Run a small experiment before committing

You don't need a full pilot. I have fixed these by spending two hours on Monday wiring up a single alert — just one — that fires when the undocumented call happens. The data from that alert told us the dependency ran three times per week, not daily as everyone assumed. That changed which option we chose. One experiment. Three data points. Different answer. The pitfall here is the urge to "do it properly" from day one. Resist that. Instead, instrument the dependency with a lightweight log, or manually trace one production incident end-to-end. See the actual frequency, the actual failure mode, the actual owner (if any). Most teams skip this: they pick an option based on folklore and then discover four weeks later that the dependency was already dying on a server nobody uses. A single afternoon of observation catches that.

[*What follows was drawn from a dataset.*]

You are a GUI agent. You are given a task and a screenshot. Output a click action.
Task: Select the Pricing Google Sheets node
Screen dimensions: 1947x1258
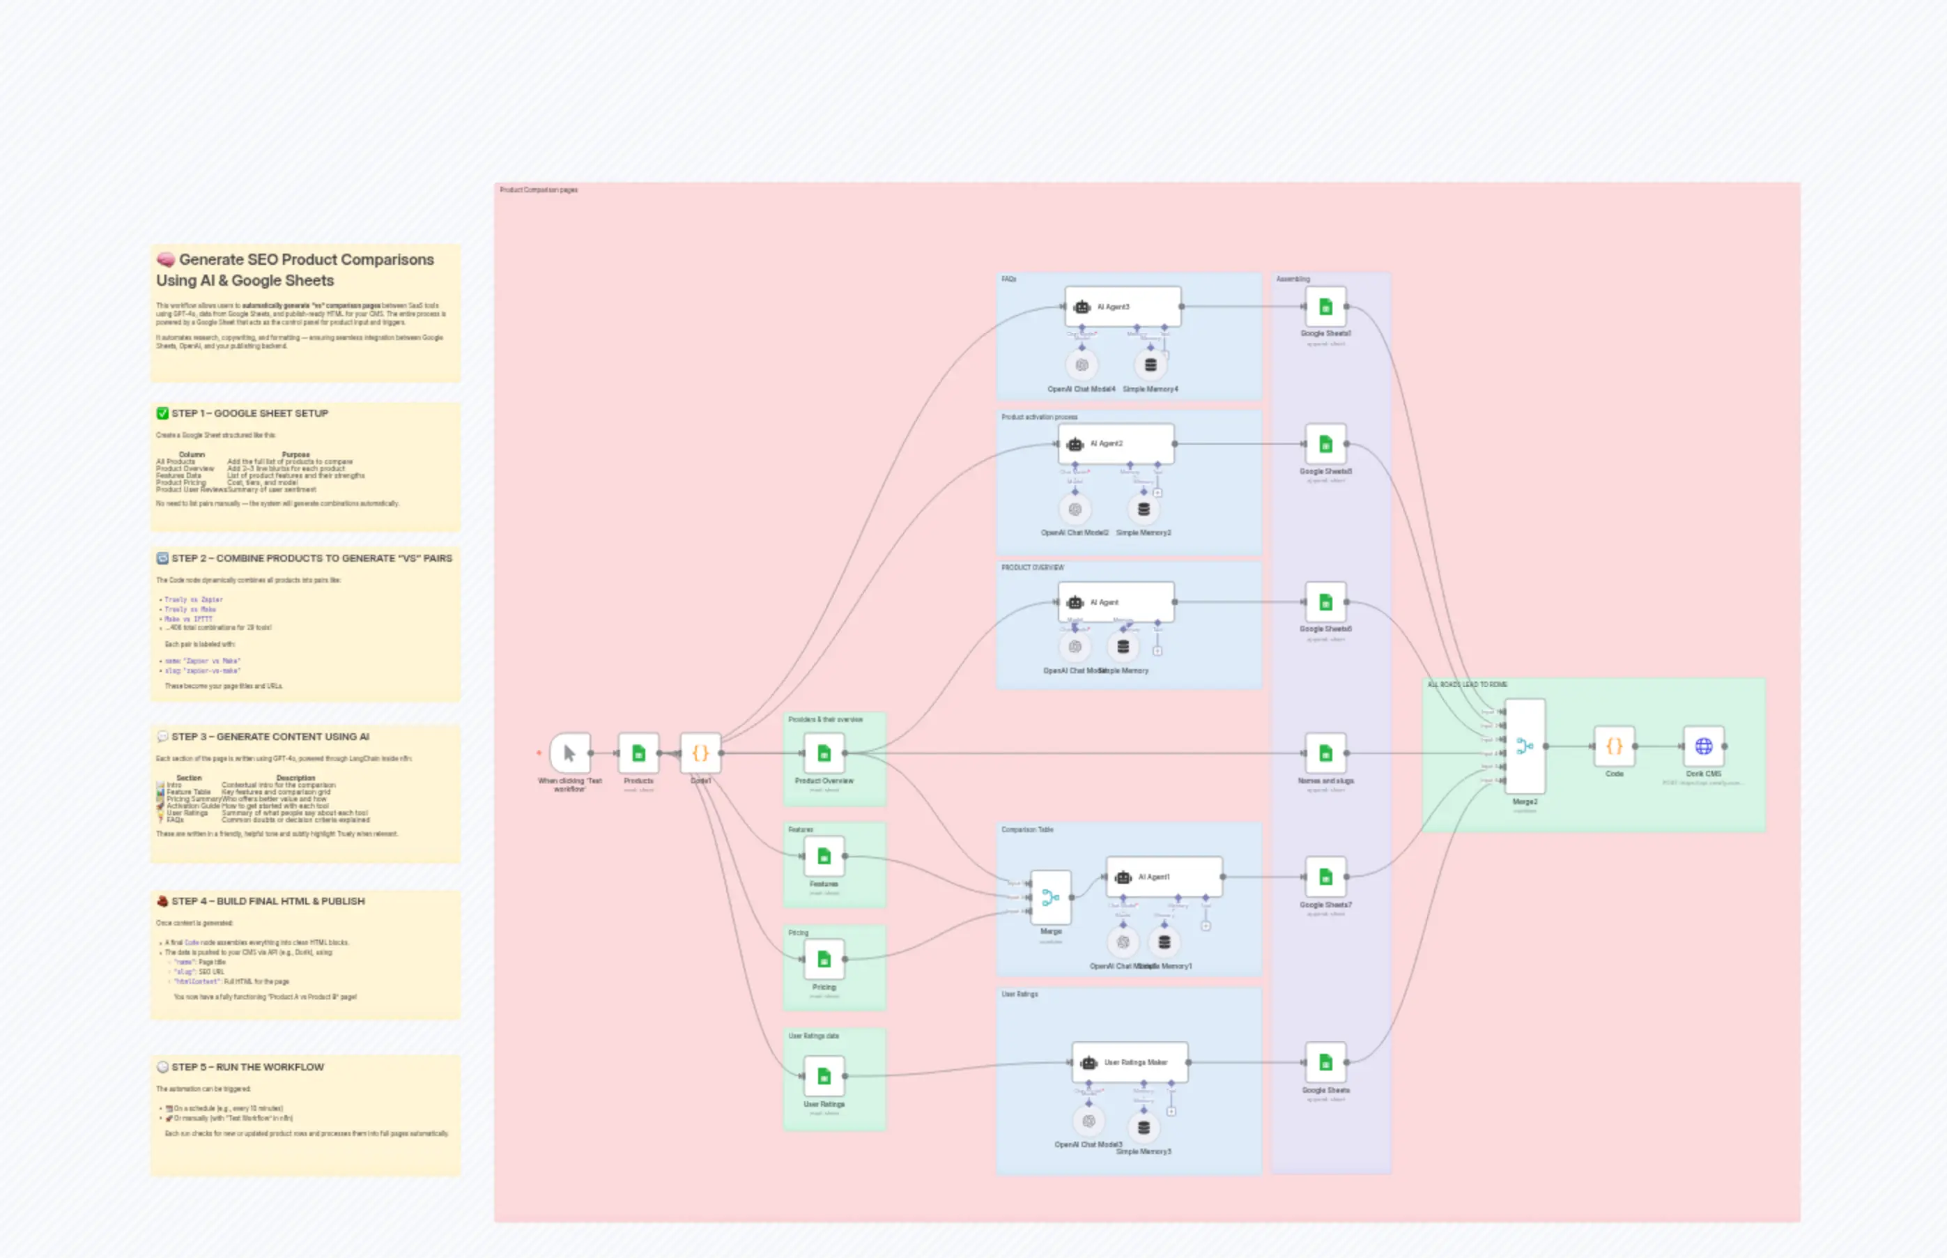[x=824, y=959]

Document only what you will maintain

'Documentation that nobody reads is worse than no documentation — it creates a false sense of safety.'

— engineer who spent three months cleaning up a wiki nobody touched

That sounds obvious. But I have walked into shops where the dependency was logged in a Notion page, a Confluence space, a Jira ticket, and a Slack pinned message — all of them slightly wrong. The fix: pick one location, write exactly three things (what calls it, what it needs, what breaks if it fails), and set a calendar reminder to re-check it in 90 days. If you can't stomach that reminder, you don't need the documentation. Wrong order: writing the doc first, then planning the maintenance. The correct order is the reverse. First, decide how you will keep the doc alive — periodic trace, on-call handoff review, or automated integration test — and only then write it. The odd part is, most teams skip this step because it sounds administrative, not technical. It's technical. It's the part that prevents you from rediscovering the same undocumented dependency six months from now with a different name.

What usually breaks first is the customer experience. So start there. Pick an option, run a quick experiment, document only what you can defend. That's not a perfect plan. It's a workable one. And in a system where a hidden dependency just surfaced, workable beats perfect every time.